In a press release on Aug 23, Boasberg said of the video, “I cannot state strongly enough—as the superintendent of the school district and the father of two high school-aged daughters—that the images and actions depicted are extremely distressing and absolutely contrary to our core values as a public school community.”

He continued, “We absolutely prohibit any practices that place our students’ physical and mental health in jeopardy. We do not and will not allow any situation in which a student is forced to perform an activity or exercise beyond the point at which they express their desire to stop.”

The police have since opened an investigation into child abuse, and Boasberg has placed four other district employees on leave in relation to the incident. In addition to head coach Williams, this includes the principal at East High School, an assistant principal, an assistant cheerleader coach, and a district lawyer.

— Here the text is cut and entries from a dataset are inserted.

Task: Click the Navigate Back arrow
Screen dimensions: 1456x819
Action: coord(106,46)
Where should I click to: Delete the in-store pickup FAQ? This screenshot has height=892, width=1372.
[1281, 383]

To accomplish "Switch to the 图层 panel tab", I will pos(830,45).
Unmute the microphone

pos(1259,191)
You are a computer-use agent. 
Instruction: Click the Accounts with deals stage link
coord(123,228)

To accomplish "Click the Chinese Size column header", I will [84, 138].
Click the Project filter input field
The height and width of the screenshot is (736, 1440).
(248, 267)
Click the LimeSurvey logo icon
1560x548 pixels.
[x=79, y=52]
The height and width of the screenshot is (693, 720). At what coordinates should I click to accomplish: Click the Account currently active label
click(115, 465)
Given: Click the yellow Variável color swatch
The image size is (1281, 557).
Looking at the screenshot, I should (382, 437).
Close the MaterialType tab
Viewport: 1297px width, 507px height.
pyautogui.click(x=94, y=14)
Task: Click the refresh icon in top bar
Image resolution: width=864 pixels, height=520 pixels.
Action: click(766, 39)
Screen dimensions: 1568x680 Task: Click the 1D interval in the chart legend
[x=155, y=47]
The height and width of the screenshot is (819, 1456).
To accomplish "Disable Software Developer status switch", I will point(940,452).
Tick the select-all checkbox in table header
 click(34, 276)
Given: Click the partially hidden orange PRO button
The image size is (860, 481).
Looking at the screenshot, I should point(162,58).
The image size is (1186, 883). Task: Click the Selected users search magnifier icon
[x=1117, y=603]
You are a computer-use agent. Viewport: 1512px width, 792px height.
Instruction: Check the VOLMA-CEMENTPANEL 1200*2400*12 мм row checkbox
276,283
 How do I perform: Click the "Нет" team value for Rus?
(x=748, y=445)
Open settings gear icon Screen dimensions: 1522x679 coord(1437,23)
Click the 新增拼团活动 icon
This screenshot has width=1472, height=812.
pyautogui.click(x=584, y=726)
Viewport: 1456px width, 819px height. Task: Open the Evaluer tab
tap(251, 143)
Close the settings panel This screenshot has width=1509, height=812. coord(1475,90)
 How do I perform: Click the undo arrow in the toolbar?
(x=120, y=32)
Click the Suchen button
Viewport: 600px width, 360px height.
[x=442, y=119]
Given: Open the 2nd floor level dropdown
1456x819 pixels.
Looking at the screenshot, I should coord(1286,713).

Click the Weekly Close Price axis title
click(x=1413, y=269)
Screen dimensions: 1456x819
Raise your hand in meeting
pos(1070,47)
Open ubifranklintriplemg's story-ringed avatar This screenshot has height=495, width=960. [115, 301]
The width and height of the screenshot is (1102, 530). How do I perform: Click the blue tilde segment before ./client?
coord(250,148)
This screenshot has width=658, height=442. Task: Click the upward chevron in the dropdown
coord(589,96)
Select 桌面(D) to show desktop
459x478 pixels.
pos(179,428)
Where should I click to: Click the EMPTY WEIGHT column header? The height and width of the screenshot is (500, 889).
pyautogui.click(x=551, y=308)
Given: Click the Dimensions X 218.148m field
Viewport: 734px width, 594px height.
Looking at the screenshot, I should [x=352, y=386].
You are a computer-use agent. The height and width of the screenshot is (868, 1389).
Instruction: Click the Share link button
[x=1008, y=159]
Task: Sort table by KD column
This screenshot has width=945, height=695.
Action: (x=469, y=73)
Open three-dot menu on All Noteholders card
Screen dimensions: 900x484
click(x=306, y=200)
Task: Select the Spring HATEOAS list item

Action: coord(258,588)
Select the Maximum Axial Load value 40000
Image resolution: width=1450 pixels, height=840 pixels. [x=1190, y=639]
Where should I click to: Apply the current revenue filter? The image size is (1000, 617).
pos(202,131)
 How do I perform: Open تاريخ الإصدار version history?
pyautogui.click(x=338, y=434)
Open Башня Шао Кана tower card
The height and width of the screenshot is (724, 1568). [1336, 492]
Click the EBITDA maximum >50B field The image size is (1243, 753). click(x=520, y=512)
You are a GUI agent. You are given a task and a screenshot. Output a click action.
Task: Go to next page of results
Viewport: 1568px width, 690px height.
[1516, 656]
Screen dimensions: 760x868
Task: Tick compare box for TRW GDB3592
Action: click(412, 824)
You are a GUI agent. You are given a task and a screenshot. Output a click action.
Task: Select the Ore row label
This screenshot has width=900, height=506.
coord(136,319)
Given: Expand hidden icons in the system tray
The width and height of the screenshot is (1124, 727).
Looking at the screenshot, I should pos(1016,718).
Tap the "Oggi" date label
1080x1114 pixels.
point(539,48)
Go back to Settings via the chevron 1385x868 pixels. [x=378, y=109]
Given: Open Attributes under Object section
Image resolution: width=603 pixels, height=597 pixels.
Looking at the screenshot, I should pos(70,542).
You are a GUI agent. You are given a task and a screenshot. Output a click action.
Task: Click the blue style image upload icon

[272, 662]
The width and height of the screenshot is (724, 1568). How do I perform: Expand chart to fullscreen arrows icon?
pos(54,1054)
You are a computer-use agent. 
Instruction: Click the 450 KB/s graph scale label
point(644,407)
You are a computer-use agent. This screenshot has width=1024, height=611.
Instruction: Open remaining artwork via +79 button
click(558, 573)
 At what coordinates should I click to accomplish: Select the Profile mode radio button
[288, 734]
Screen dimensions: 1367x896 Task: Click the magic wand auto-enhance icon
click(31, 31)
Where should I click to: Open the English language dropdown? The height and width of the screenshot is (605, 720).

Boasberg learned that the administration staff had been aware of the abuse since June when parents showed them at least one of the videos. The principal and assistant principal said that they believed they had addressed the issue after discussing it with Williams upon seeing the video.

At least one girl suffered physical injuries during Williams’s cheerleading class. Ally Wakefield, 13, shown in the video above, suffered torn muscles and ligaments in her groin area and potentially a pulled hamstring.

Ally said, “The world is a scary place and the people you think you can trust, you can’t always and that you just have to be conscious of who you are with and just trust your gut feeling,” reported KTLA.

The girl’s mother, Kirsten Wakefield, told the police investigators, “I am saddened and disheartened that it came to this point but at least something is happening. We just want to make sure this man doesn’t injure or mentally hurt another child.”

It has since come to light that Williams was fired from Boulder High School in Boulder, Colorado, last year but officials at the Denver Public School did not know of this, and he did not tell the staff at East High School.

Parents at Boulder High had also expressed concern about Williams’s teaching techniques.

Williams appeared in a TEDx talk in April in which he describes his love for tumbling, and how it helped him through tough times to make a better life for himself.

“I started Mile High Tumblers 5280, which is an organization where we give back to the youth through mentor and tutoring, by giving them the outlet to shine in front of thousands of fans,” he said.

“Through [tumbling] I’m able to share not only my turmoil of seeing my mom beaten, going through violence at an early age, having a gun put to my head, as well as being on the stand and testifying,” he said.